==== Data records

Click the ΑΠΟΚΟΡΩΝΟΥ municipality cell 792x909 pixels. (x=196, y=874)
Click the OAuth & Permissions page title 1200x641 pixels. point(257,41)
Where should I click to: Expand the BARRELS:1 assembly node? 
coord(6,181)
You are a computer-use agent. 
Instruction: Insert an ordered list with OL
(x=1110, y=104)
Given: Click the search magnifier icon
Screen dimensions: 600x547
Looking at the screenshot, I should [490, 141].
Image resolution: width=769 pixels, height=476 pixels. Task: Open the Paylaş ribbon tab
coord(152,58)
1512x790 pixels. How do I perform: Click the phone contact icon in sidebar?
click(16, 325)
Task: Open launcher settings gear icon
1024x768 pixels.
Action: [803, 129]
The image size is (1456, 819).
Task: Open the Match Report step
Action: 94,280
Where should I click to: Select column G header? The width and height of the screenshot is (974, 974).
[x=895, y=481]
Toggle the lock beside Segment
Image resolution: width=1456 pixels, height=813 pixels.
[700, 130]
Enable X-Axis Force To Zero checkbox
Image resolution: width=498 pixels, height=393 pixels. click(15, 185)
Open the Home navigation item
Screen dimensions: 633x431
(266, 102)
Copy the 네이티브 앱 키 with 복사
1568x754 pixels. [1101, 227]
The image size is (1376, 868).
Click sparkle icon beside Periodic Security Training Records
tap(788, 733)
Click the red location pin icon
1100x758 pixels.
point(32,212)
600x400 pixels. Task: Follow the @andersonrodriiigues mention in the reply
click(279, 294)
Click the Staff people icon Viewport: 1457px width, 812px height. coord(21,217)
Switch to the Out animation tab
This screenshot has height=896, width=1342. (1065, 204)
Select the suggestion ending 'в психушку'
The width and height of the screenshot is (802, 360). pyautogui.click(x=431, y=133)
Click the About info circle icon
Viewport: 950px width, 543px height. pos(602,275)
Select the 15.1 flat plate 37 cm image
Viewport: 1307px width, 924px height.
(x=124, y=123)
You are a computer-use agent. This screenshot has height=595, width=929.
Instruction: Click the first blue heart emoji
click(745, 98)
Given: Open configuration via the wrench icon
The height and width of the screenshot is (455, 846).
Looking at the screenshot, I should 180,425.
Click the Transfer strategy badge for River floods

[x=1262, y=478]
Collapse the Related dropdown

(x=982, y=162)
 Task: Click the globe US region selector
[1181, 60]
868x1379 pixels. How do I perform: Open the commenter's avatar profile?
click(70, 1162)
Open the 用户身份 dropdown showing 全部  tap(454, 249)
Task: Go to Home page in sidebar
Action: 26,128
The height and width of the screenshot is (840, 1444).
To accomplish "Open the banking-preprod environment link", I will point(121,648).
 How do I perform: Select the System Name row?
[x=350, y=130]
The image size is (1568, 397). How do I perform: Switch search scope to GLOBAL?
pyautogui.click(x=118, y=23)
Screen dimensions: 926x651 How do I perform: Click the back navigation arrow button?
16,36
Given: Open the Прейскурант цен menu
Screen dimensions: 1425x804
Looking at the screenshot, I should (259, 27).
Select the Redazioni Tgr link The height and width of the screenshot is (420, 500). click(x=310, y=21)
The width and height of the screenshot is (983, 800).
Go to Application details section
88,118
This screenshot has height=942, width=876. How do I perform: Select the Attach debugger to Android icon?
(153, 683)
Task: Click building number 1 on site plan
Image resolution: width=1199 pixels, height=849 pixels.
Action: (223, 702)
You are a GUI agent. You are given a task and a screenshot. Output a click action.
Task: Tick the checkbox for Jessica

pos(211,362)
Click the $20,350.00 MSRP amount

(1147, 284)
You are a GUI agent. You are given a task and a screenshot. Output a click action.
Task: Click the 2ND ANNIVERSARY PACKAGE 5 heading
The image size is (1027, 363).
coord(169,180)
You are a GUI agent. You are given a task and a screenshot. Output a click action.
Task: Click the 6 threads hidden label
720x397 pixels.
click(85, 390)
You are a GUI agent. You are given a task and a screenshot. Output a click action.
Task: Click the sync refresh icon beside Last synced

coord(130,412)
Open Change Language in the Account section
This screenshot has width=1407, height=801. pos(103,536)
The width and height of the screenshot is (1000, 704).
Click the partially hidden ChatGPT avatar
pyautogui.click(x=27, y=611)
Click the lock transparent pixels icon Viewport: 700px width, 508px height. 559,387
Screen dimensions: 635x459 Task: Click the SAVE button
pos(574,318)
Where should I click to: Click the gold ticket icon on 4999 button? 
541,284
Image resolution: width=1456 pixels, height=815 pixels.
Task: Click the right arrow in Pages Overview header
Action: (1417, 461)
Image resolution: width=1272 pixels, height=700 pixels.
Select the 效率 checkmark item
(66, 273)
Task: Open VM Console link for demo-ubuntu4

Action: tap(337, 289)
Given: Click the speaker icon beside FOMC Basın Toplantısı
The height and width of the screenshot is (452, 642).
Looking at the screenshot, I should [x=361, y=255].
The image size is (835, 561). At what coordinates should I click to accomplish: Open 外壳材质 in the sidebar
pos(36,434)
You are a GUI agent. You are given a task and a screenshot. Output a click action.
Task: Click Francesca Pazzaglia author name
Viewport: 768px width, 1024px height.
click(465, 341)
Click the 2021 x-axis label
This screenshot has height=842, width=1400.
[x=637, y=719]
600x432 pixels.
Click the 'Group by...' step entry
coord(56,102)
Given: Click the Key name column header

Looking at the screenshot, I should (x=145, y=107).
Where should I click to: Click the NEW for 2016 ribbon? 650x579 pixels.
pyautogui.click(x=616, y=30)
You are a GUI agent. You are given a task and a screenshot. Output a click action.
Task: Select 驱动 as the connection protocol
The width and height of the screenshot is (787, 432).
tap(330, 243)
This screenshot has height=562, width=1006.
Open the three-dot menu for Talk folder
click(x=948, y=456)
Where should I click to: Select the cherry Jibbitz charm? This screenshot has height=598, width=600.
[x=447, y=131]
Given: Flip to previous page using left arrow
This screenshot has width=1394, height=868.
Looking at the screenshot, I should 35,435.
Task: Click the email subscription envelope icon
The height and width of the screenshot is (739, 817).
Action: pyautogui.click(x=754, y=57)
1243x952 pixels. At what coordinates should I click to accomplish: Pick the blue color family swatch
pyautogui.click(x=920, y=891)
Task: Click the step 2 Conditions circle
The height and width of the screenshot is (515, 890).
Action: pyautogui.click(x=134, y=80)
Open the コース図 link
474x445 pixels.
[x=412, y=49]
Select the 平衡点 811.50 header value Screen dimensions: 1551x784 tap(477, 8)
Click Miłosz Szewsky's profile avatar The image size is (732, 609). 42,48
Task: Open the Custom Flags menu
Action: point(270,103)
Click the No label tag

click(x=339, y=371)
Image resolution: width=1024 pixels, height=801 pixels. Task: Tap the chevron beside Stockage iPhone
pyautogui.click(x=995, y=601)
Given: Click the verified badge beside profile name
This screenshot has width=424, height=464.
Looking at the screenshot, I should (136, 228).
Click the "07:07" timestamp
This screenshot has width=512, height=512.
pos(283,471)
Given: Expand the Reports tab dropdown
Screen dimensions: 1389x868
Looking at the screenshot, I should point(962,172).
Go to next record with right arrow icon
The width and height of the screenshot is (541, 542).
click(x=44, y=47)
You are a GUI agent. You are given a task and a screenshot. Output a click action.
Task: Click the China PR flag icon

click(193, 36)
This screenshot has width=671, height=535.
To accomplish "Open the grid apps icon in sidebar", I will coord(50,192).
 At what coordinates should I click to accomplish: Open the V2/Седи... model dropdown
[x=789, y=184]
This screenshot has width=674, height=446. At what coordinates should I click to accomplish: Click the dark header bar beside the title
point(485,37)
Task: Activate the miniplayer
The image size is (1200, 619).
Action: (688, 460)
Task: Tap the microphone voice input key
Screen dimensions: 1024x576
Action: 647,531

========

What the task requires: Print the records above verbatim from their first line to the line containing "Task: Open launcher settings gear icon", both included, and stop there.

Exercise solution:
Click the ΑΠΟΚΟΡΩΝΟΥ municipality cell 792x909 pixels. (x=196, y=874)
Click the OAuth & Permissions page title 1200x641 pixels. point(257,41)
Where should I click to: Expand the BARRELS:1 assembly node? 
coord(6,181)
You are a computer-use agent. 
Instruction: Insert an ordered list with OL
(x=1110, y=104)
Given: Click the search magnifier icon
Screen dimensions: 600x547
Looking at the screenshot, I should [490, 141].
Image resolution: width=769 pixels, height=476 pixels. Task: Open the Paylaş ribbon tab
coord(152,58)
1512x790 pixels. How do I perform: Click the phone contact icon in sidebar?
click(16, 325)
Task: Open launcher settings gear icon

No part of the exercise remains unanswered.